START Data for review
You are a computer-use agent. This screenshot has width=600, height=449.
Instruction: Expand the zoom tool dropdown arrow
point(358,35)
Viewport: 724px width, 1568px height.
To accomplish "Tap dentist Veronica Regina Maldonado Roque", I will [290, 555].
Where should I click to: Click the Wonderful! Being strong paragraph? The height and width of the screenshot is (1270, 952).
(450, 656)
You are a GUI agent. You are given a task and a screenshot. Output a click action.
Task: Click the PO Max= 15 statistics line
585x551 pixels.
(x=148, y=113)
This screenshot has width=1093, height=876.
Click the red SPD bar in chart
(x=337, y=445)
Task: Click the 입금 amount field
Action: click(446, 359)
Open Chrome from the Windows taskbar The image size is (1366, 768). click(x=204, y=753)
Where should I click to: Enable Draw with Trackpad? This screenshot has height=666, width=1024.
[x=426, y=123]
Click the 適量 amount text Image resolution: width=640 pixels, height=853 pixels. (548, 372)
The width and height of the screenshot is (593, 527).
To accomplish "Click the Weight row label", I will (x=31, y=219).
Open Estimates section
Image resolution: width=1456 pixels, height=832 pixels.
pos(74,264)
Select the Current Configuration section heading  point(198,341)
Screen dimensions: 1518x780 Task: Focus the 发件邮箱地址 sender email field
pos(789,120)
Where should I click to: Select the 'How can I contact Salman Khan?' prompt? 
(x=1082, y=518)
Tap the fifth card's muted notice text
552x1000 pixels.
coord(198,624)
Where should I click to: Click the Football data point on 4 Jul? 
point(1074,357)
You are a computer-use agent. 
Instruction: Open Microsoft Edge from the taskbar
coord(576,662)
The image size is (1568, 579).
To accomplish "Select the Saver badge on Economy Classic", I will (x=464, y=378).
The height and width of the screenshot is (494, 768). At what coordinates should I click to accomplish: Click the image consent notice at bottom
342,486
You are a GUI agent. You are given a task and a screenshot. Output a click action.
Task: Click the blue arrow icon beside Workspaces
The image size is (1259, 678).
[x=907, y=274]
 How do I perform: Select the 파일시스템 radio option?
END Data for review
Exercise goal: All the entries should be written out again precisely.

Exercise result:
You are a computer-use agent. This screenshot has width=600, height=449.
Instruction: Expand the zoom tool dropdown arrow
point(358,35)
Viewport: 724px width, 1568px height.
To accomplish "Tap dentist Veronica Regina Maldonado Roque", I will [290, 555].
Where should I click to: Click the Wonderful! Being strong paragraph? The height and width of the screenshot is (1270, 952).
(450, 656)
You are a GUI agent. You are given a task and a screenshot. Output a click action.
Task: Click the PO Max= 15 statistics line
585x551 pixels.
(x=148, y=113)
This screenshot has width=1093, height=876.
Click the red SPD bar in chart
(x=337, y=445)
Task: Click the 입금 amount field
Action: click(446, 359)
Open Chrome from the Windows taskbar The image size is (1366, 768). click(x=204, y=753)
Where should I click to: Enable Draw with Trackpad? This screenshot has height=666, width=1024.
[x=426, y=123]
Click the 適量 amount text Image resolution: width=640 pixels, height=853 pixels. (548, 372)
The width and height of the screenshot is (593, 527).
To accomplish "Click the Weight row label", I will (x=31, y=219).
Open Estimates section
Image resolution: width=1456 pixels, height=832 pixels.
pos(74,264)
Select the Current Configuration section heading  point(198,341)
Screen dimensions: 1518x780 Task: Focus the 发件邮箱地址 sender email field
pos(789,120)
Where should I click to: Select the 'How can I contact Salman Khan?' prompt? 
(x=1082, y=518)
Tap the fifth card's muted notice text
552x1000 pixels.
coord(198,624)
Where should I click to: Click the Football data point on 4 Jul? 
point(1074,357)
You are a computer-use agent. 
Instruction: Open Microsoft Edge from the taskbar
coord(576,662)
The image size is (1568, 579).
To accomplish "Select the Saver badge on Economy Classic", I will (x=464, y=378).
The height and width of the screenshot is (494, 768). At what coordinates should I click to accomplish: Click the image consent notice at bottom
342,486
You are a GUI agent. You are given a task and a screenshot. Output a click action.
Task: Click the blue arrow icon beside Workspaces
The image size is (1259, 678).
[x=907, y=274]
 How do I perform: Select the 파일시스템 radio option?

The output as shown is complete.